B. Identifikasi Masalah Berdasarkan latar belakang masalah diatas, peneliti mengidentifikasi masalah yang ada sebagai berikut : 1. Para mahasiswa bisa serta merta menaruh kepercayaan untuk membeli produk secara online, padahal barang yang dipesan hanya bisa dilihat pada layar monitor tanpa mengetahui bagaimana bentuk nyata produk tersebut. 2. Sebelum melakukan pembelian secara online,
mahasiswa membutuhkan
informasi yang dapat membentuk kepercayaan melalui komunikasi antar teman karena dianggap jujur dan lebih dapat dipercaya.
C. Batasan Masalah Dalam hal ini penulis hanya membatasi masalah pada keputusan membeli yang diambil oleh mahasiswa S1 Fakultas Psikologi Universitas Medan Area untuk berbelanja melalui media internet dan word of mouth communication yang dimaksud dalam penelitian ini adalah pembicaraan yang dilakukan antar teman tentang belanja melalui media internet berdasarkan pengalamannya setelah membeli melalui media internet. Dalam penelitian ini, responden yang akan dijadikan sampel adalah mahasiswa S1 Fakultas Psikologi Medan Area kampus 2 stambuk 2015 yang telah melakukan pembelian melalui media internet.
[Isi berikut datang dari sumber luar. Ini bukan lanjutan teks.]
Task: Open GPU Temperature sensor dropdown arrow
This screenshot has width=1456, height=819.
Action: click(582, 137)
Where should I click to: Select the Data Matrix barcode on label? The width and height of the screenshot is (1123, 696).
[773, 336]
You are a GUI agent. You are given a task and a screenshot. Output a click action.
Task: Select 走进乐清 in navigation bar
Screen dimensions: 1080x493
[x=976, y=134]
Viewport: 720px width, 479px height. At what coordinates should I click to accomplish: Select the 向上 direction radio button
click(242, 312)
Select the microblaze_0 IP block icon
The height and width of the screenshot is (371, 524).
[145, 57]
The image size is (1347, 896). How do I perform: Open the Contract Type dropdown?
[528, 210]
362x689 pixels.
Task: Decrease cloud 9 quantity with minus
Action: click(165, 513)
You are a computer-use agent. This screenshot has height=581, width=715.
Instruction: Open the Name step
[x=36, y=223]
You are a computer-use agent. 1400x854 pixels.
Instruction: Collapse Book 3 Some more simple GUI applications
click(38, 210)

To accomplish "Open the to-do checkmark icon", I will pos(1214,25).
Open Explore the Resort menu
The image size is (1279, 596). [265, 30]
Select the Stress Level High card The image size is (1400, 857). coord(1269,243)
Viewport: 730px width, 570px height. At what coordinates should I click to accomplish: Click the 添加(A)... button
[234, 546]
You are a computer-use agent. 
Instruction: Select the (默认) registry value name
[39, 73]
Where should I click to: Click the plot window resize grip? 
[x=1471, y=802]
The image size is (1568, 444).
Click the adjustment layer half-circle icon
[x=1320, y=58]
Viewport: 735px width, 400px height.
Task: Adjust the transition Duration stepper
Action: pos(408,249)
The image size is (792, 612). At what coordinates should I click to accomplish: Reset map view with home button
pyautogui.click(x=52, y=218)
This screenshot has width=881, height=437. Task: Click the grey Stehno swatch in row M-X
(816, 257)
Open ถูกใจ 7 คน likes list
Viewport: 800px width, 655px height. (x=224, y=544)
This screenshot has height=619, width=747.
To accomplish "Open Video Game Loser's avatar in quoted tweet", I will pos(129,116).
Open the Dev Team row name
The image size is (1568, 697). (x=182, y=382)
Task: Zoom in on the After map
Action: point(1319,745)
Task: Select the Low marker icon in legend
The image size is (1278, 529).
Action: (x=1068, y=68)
D. Rumusan Masalah Masalah dalam penelitian ini dapat dirumuskan “apakah ada hubungan antara word of mouth communication dengan keputusan membeli melalui media internet pada mahasiswa Fakultas Psikologi Universitas Medan Area?”
E. Tujuan Penelitian Untuk mengetahui apakah ada hubungan antara word of mouth communication dengan keputusan membeli melalui media internet pada mahasiswa Fakultas Psikologi Universitas Medan Area.
F. Manfaat Penelitian 1. Manfaat teoritis Secara teoritis, diharapkan penelitian ini bisa menjadi tambahan pada Psikologi Industri dan Organisasi.Khususnya mengenai perilaku word of mouth communication dengan keputusan membeli melalui media internet pada mahasiswa. 2. Manfaat praktis Diharapkan akan berguna bagi produsen sebagai masukan yang dapat dipertimbangkan tentang sejauh mana hubunganword of mouth communication dengan keputusan membeli melalui media internet pada konsumen.